Salassi

Ma di che cosa ci si meraviglia? Quale partito non avrebbe subito un salasso, prima do­vendo fare da spina dorsale a un governo tecnico da lacrime e sangue, su perentorio ordine di “re” Giorgio Napolitano. E poi venendo indotto a ca­ricarsi di una governabilità precaria, perennemente in bilico, ricattatata e ricattabile da statisti alla Angelino Alfano e da un partitino moderato in tutto, tranne che nelle pretese. Con il risultato di rendere flebile, com­promissorio e dannatamente litigioso (quante volte si è letto: “Il Pd diviso”) ogni minimo atto di governo, figurarsi quelli che avrebbero dovuto rappresentarne al meglio l’ispirazione e la volontà.

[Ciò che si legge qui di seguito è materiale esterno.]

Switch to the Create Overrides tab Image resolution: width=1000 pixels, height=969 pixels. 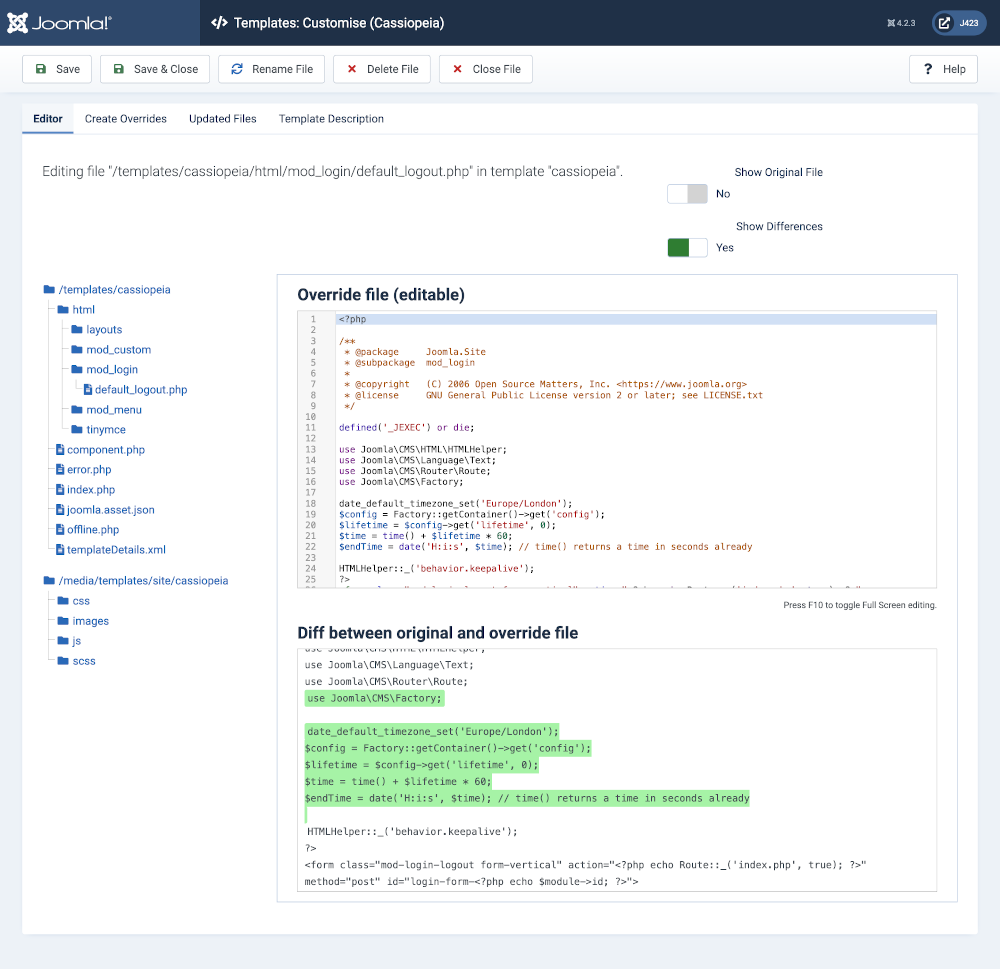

Il tutto mentre fuori c’era chi incassava consensi, intercettando bea­tamente tutto lo scontento e le paure, tagliando con l’accetta i problemi e gli slogan. Per cinque anni il Pd si è accomodato in tutto questo, cullandosi nel potere come fine anziché come mezzo. E consegnandosi a uno, marginale rispetto alla sua storia, ma ben dentro questa confusione eletta a cifra politica. Ora al Pd resta solo da imparare a ripensarsi, facendo a meno di lui.